**EXPLORE THE MATERIAL**.
- 1) Decide whether each statement agrees with the RORα abstract. Answer yes or no for each, and quote the deciding words of the abstract exactly.
(a) RORα is a ligand-regulated transcription factor belonging to the nuclear receptor superfamily.
(b) The role of RORα in CD8⁺ T cell immunity is already well defined.
(c) The investigation perturbed RORα only by genetic means.
- 2) Echo the part of the RORα abstract that opens with the words containing "RORα governs CD8⁺" and closes with "during antiviral responses.".
- 3) Rewrite the paragraph of the RORα abstract that begins "Introduction/Rationale: The establishment of immunological memory" more briefly, keeping its main facts.

**EXTRACTED TEXT**.

RORα governs CD8⁺ T cell memory subset specification and offers a therapeutic node for antiviral immunity

Introduction/Rationale: The establishment of immunological memory is crucial for durable antiviral immunity and underlies effective vaccine design in enhancing memory responses. The retinoic acid receptor–related orphan receptor α (RORα), a ligand-regulated transcription factor of the nuclear receptor superfamily, has been implicated in CD8⁺ T cell immunity, yet its role remains poorly defined.

Methods: To investigate this, we integrated genomic approaches with both genetic and pharmacologic perturbations of RORα to examine its role in CD8⁺ T cell development during antiviral responses.

**ENTRIES PROVIDED**.
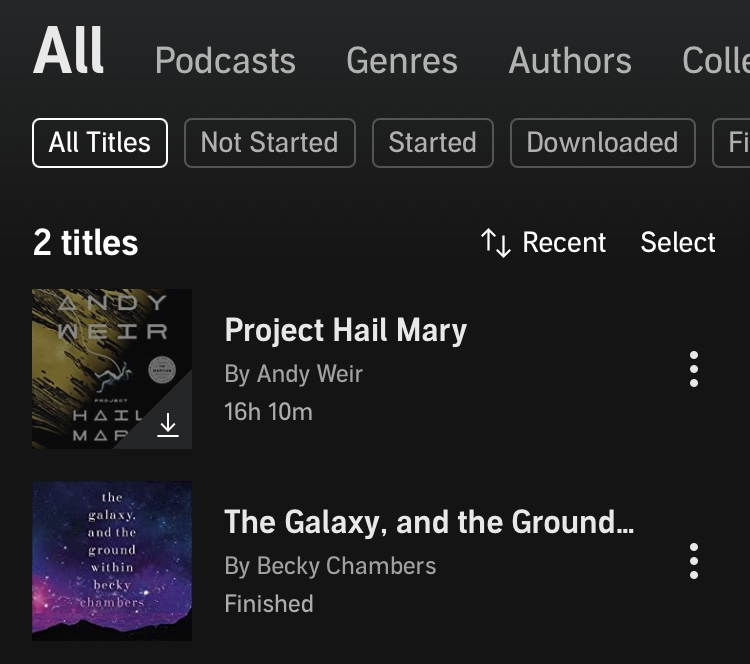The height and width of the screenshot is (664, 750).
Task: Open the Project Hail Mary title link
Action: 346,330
* * *
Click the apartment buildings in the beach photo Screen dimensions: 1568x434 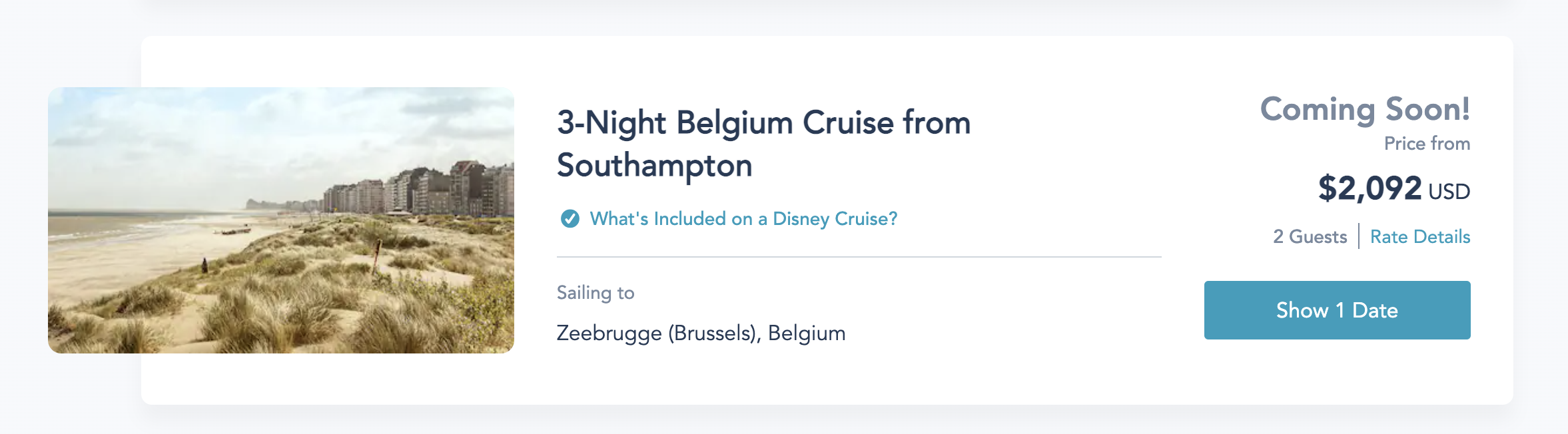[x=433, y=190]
==
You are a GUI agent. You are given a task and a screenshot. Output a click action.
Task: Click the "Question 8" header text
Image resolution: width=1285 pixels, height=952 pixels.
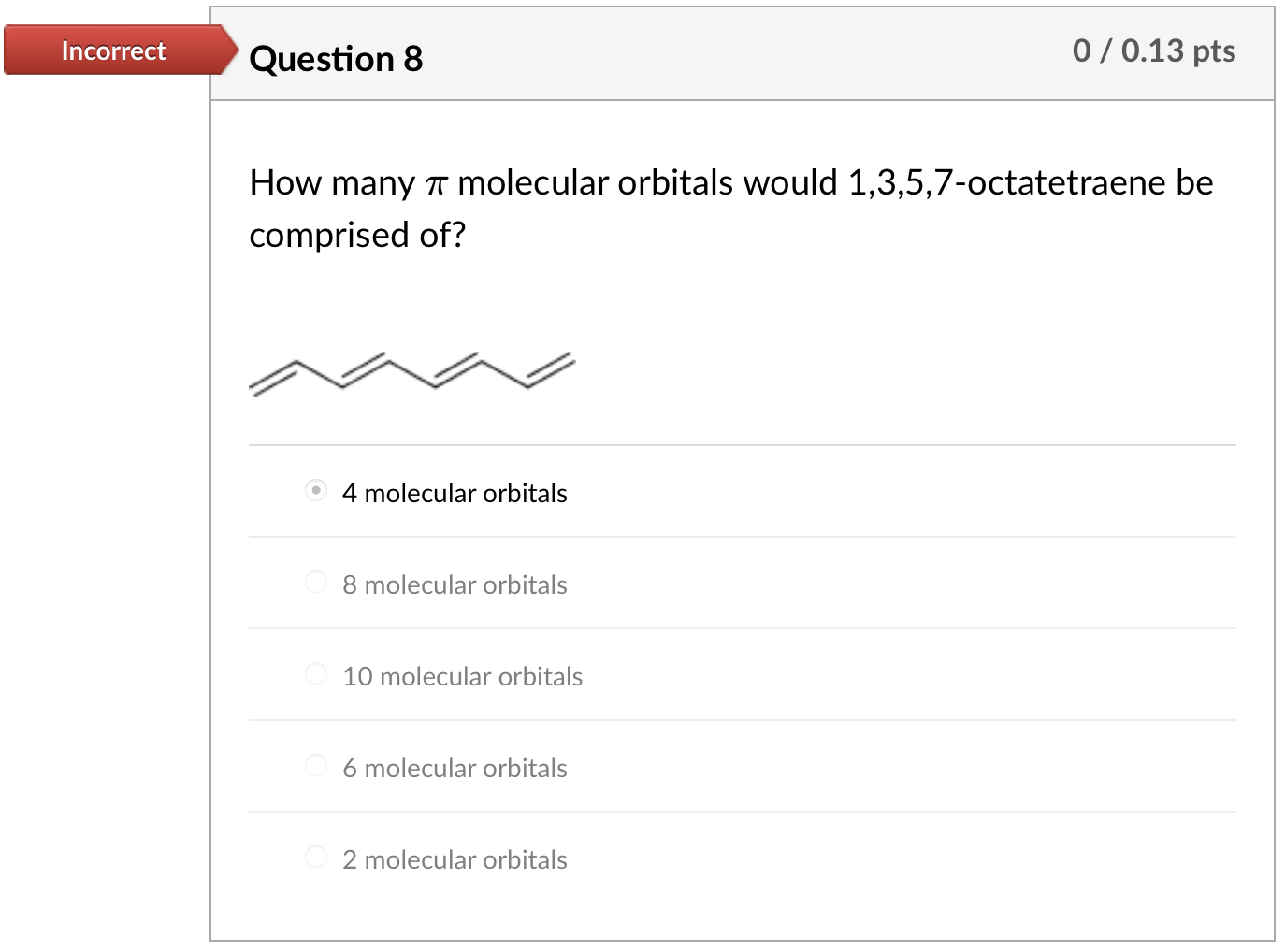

**SOLUTIONS FOR EACH TASK**.
- 1)
(a) Yes: "a ligand-regulated transcription factor of the nuclear receptor superfamily"
(b) No: "yet its role remains poorly defined"
(c) No: "both genetic and pharmacologic perturbations of RORα"

- 2)
RORα governs CD8⁺ T cell memory subset specification and offers a therapeutic node for antiviral immunity

Introduction/Rationale: The establishment of immunological memory is crucial for durable antiviral immunity and underlies effective vaccine design in enhancing memory responses. The retinoic acid receptor–related orphan receptor α (RORα), a ligand-regulated transcription factor of the nuclear receptor superfamily, has been implicated in CD8⁺ T cell immunity, yet its role remains poorly defined.

Methods: To investigate this, we integrated genomic approaches with both genetic and pharmacologic perturbations of RORα to examine its role in CD8⁺ T cell development during antiviral responses.

- 3) Immunological memory is essential for lasting antiviral immunity and for vaccines that strengthen memory responses. RORα, a ligand-regulated transcription factor in the nuclear receptor superfamily, has been linked to CD8⁺ T cell immunity, but its role is still poorly defined.